(TASK GOAL): Recast every line of the listing below as a Markdown table with the columns "Row" and "Line," numbering the rows and leaving out blank lines.

------------

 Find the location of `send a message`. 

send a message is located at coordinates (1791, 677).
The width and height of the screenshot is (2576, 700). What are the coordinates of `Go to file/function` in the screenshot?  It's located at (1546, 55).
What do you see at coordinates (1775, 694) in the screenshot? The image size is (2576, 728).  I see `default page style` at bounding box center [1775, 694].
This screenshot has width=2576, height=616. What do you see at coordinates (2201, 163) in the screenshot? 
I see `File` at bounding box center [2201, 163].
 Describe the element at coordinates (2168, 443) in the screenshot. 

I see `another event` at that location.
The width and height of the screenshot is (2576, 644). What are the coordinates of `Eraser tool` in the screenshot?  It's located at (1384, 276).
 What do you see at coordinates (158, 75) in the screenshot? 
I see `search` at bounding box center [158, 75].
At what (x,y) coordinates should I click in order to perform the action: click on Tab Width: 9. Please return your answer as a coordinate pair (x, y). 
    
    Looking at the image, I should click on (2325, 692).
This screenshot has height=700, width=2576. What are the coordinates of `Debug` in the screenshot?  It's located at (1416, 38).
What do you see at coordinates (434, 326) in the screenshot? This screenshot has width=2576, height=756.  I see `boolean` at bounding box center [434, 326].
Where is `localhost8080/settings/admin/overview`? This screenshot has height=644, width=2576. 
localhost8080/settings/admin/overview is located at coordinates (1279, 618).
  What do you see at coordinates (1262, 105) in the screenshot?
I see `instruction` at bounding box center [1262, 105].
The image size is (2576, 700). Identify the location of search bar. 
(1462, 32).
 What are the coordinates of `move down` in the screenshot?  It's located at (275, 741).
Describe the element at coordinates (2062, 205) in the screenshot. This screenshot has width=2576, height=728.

------------

(EXERCISE RESULT):
| Row | Line |
|---|---|
| 1 |  Find the location of `send a message`.  |
| 2 | send a message is located at coordinates (1791, 677). |
| 3 | The width and height of the screenshot is (2576, 700). What are the coordinates of `Go to file/function` in the screenshot?  It's located at (1546, 55). |
| 4 | What do you see at coordinates (1775, 694) in the screenshot? The image size is (2576, 728).  I see `default page style` at bounding box center [1775, 694]. |
| 5 | This screenshot has width=2576, height=616. What do you see at coordinates (2201, 163) in the screenshot?  |
| 6 | I see `File` at bounding box center [2201, 163]. |
| 7 |  Describe the element at coordinates (2168, 443) in the screenshot.  |
| 8 | I see `another event` at that location. |
| 9 | The width and height of the screenshot is (2576, 644). What are the coordinates of `Eraser tool` in the screenshot?  It's located at (1384, 276). |
| 10 |  What do you see at coordinates (158, 75) in the screenshot?  |
| 11 | I see `search` at bounding box center [158, 75]. |
| 12 | At what (x,y) coordinates should I click in order to perform the action: click on Tab Width: 9. Please return your answer as a coordinate pair (x, y).  |
| 13 |     Looking at the image, I should click on (2325, 692). |
| 14 | This screenshot has height=700, width=2576. What are the coordinates of `Debug` in the screenshot?  It's located at (1416, 38). |
| 15 | What do you see at coordinates (434, 326) in the screenshot? This screenshot has width=2576, height=756.  I see `boolean` at bounding box center [434, 326]. |
| 16 | Where is `localhost8080/settings/admin/overview`? This screenshot has height=644, width=2576.  |
| 17 | localhost8080/settings/admin/overview is located at coordinates (1279, 618). |
| 18 |   What do you see at coordinates (1262, 105) in the screenshot? |
| 19 | I see `instruction` at bounding box center [1262, 105]. |
| 20 | The image size is (2576, 700). Identify the location of search bar.  |
| 21 | (1462, 32). |
| 22 |  What are the coordinates of `move down` in the screenshot?  It's located at (275, 741). |
| 23 | Describe the element at coordinates (2062, 205) in the screenshot. This screenshot has width=2576, height=728. |